ABOUT THIS TASK: Only one stretch of the data should be retyped: the lines from the line containing "Click yellow caption" through the line containing "You are a computer-use". Keep pictures out of it.

AVAILABLE DATA:
__________
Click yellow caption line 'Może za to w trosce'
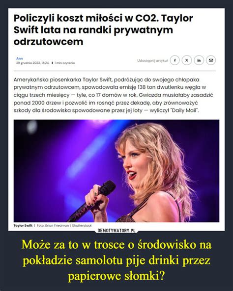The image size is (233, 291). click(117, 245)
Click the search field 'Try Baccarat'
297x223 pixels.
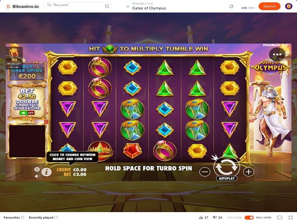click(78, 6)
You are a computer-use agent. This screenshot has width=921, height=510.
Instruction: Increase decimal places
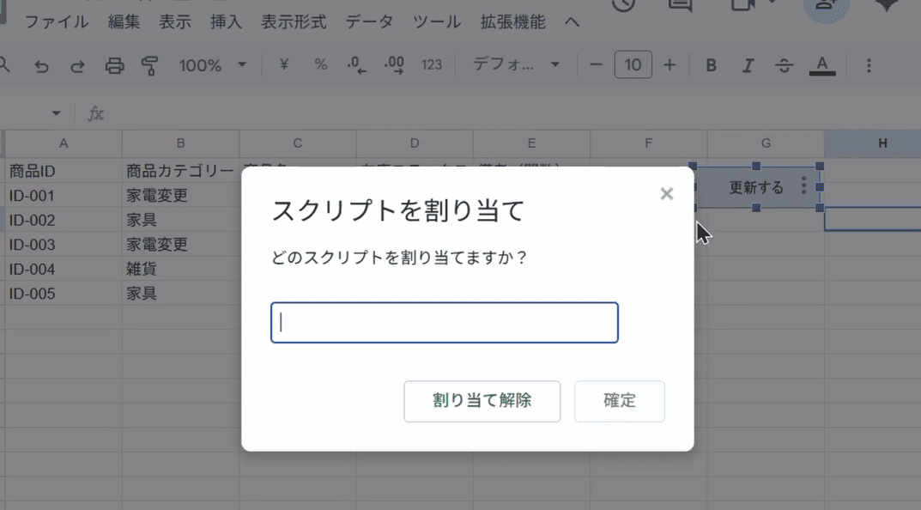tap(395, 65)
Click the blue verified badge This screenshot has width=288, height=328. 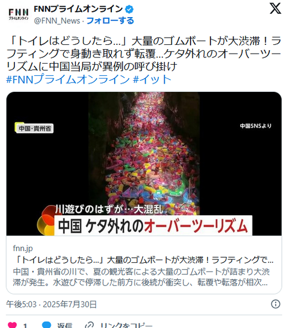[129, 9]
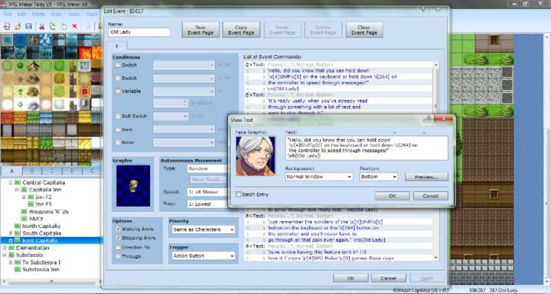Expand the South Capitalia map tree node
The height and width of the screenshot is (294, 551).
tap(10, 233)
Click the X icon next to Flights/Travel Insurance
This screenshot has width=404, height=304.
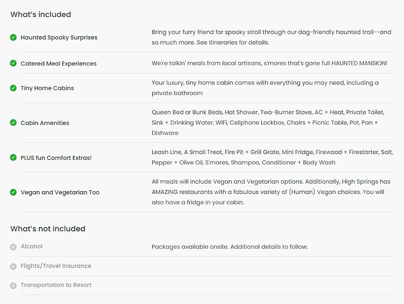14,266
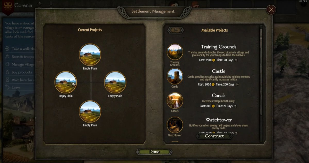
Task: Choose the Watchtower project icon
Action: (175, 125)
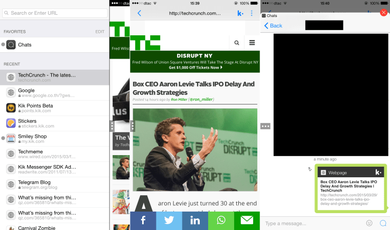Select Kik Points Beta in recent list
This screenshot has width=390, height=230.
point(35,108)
__________
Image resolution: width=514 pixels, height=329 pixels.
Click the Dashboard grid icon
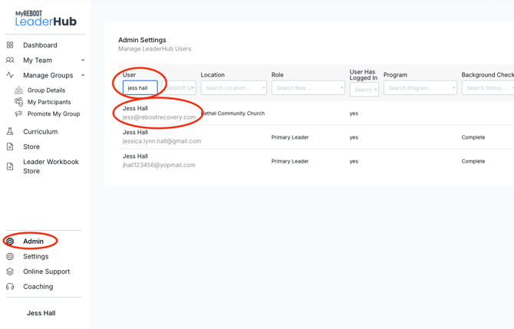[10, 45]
__________
EXERCISE RESULT:
Click yellow caption line 'Może za to w trosce'
The image size is (233, 291). click(117, 245)
Click the search field 'Try Baccarat'
297x223 pixels.
click(78, 6)
You are a computer-use agent. This screenshot has width=921, height=510.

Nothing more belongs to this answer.